**About this task**:
Write out the lines of the material below exactly, beginning at the line with "Viewport: 1496px width, 812px height." and stopping after the line with "Click the Smart Storage feature label", and leave out the pictures.

**The records**:
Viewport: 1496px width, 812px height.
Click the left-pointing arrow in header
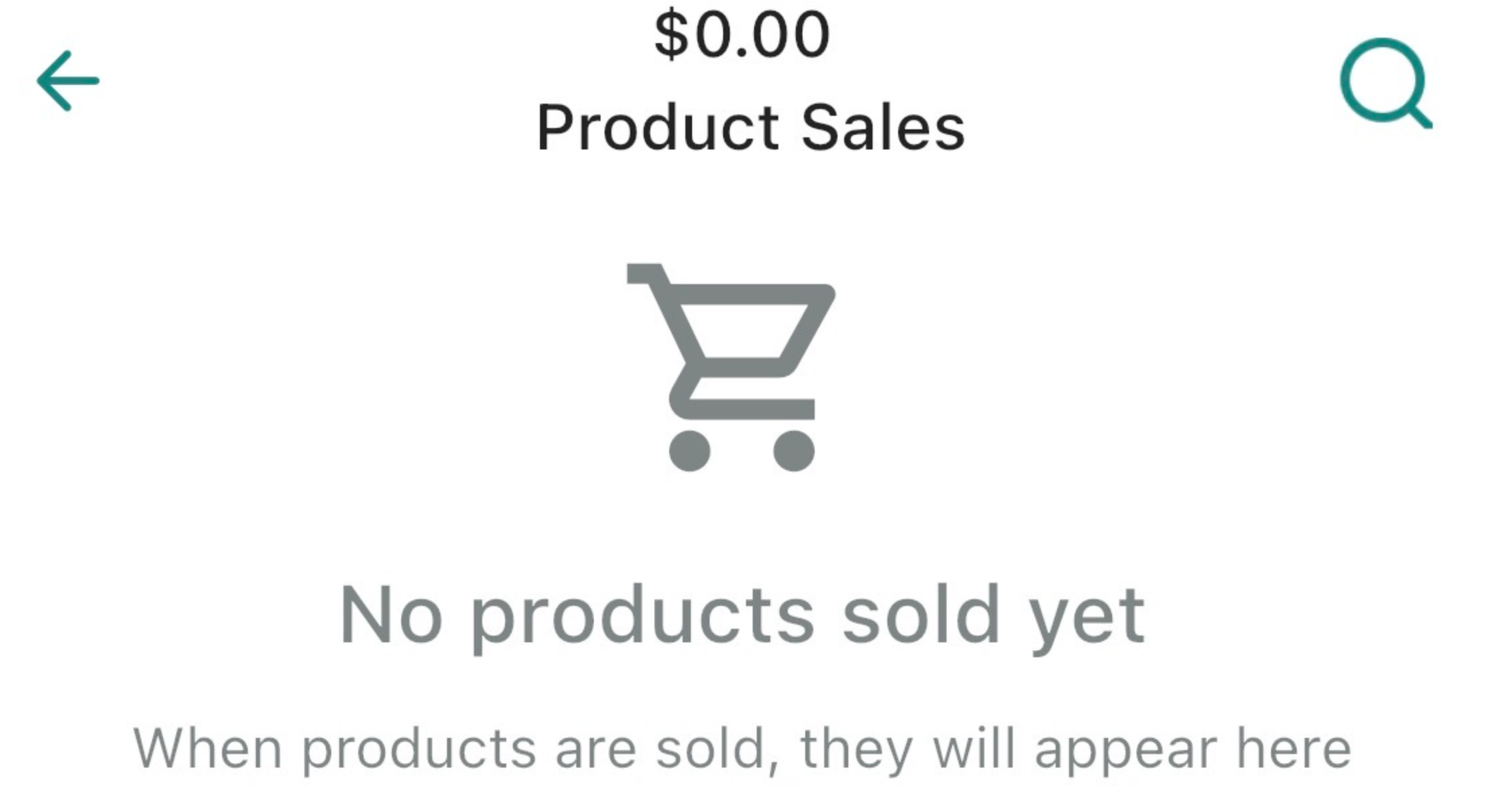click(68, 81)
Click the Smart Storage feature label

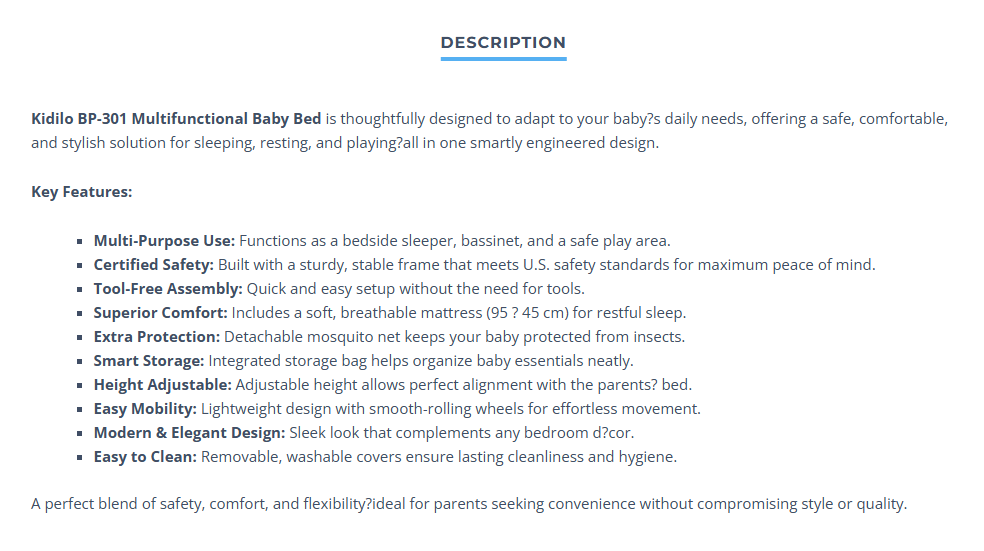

* * *

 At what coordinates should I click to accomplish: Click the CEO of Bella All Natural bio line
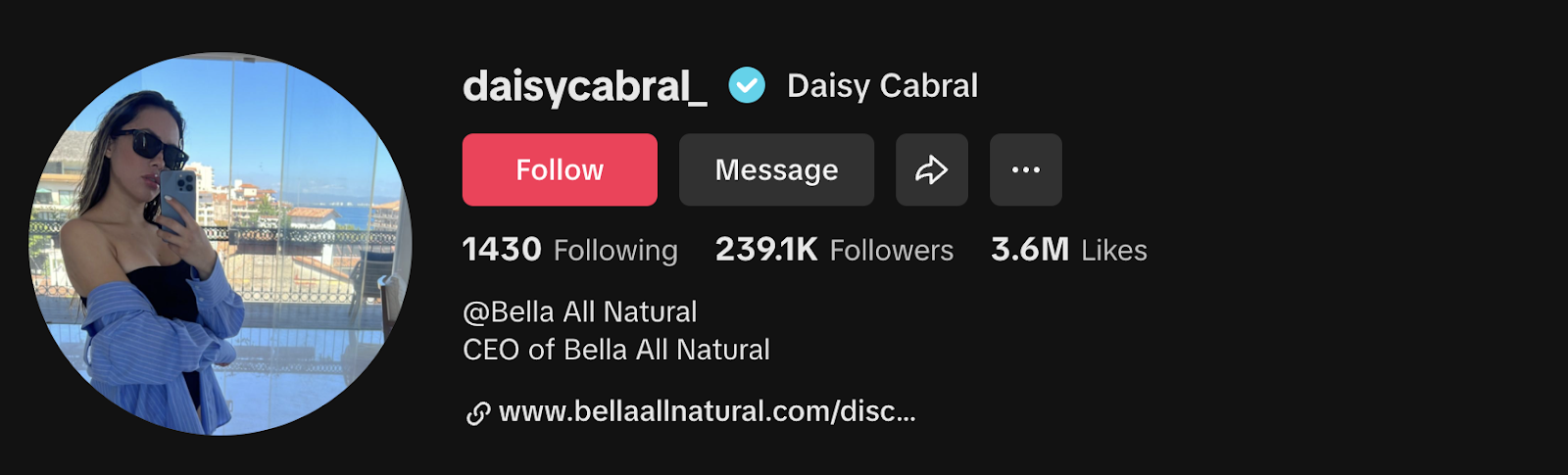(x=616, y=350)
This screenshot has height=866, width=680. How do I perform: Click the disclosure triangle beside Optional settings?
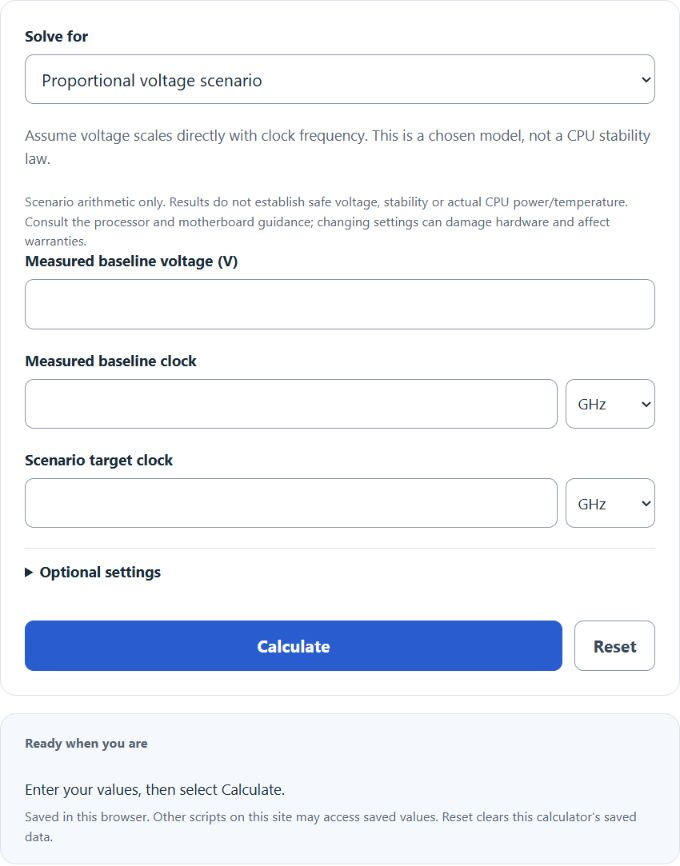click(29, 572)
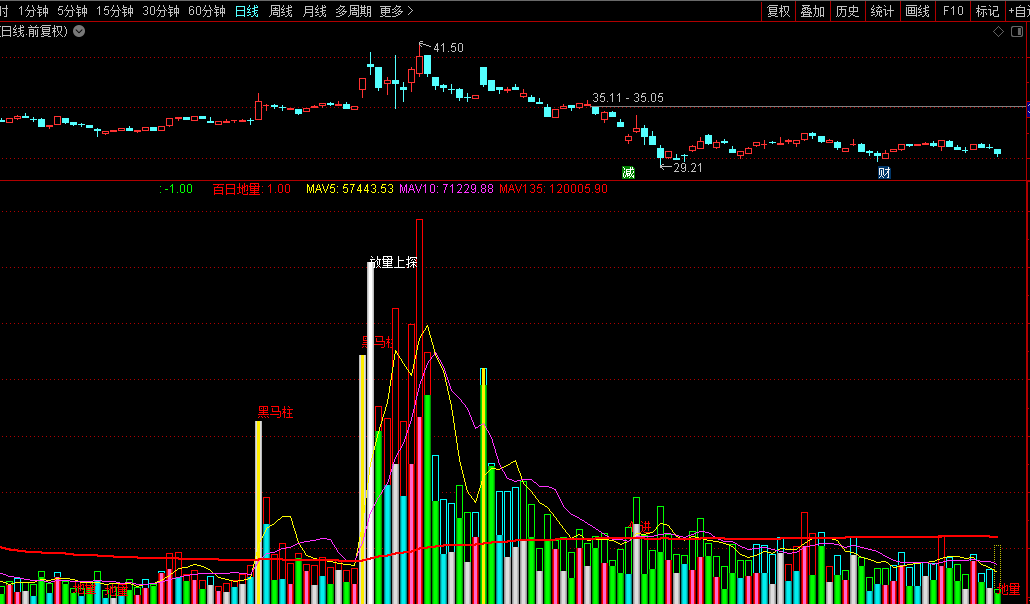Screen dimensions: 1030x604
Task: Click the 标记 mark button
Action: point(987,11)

**Result**:
Viewport: 1496px width, 812px height.
Click the left-pointing arrow in header
click(68, 81)
Click the Smart Storage feature label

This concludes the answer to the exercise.